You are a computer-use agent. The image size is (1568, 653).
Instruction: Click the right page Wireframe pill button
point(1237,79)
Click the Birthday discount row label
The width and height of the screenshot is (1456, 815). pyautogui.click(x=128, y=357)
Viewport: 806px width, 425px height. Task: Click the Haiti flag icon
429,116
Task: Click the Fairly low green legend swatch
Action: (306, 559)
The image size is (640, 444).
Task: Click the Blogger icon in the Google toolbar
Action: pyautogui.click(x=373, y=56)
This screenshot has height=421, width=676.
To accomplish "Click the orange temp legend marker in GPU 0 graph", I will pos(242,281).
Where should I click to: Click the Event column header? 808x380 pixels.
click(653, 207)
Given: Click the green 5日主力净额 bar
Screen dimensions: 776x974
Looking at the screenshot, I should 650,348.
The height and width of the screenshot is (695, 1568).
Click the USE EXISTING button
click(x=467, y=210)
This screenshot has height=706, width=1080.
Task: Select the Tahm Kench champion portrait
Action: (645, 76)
==================================================
* _Requirement_:
Please be sure to repeat every entry exactly.

* _Result_:
You are a computer-use agent. The image size is (1568, 653).
Instruction: Click the right page Wireframe pill button
point(1237,79)
Click the Birthday discount row label
The width and height of the screenshot is (1456, 815). pyautogui.click(x=128, y=357)
Viewport: 806px width, 425px height. Task: Click the Haiti flag icon
429,116
Task: Click the Fairly low green legend swatch
Action: (306, 559)
The image size is (640, 444).
Task: Click the Blogger icon in the Google toolbar
Action: pyautogui.click(x=373, y=56)
This screenshot has height=421, width=676.
To accomplish "Click the orange temp legend marker in GPU 0 graph", I will pos(242,281).
Where should I click to: Click the Event column header? 808x380 pixels.
click(653, 207)
Given: Click the green 5日主力净额 bar
Screen dimensions: 776x974
Looking at the screenshot, I should 650,348.
The height and width of the screenshot is (695, 1568).
Click the USE EXISTING button
click(x=467, y=210)
This screenshot has height=706, width=1080.
Task: Select the Tahm Kench champion portrait
Action: (645, 76)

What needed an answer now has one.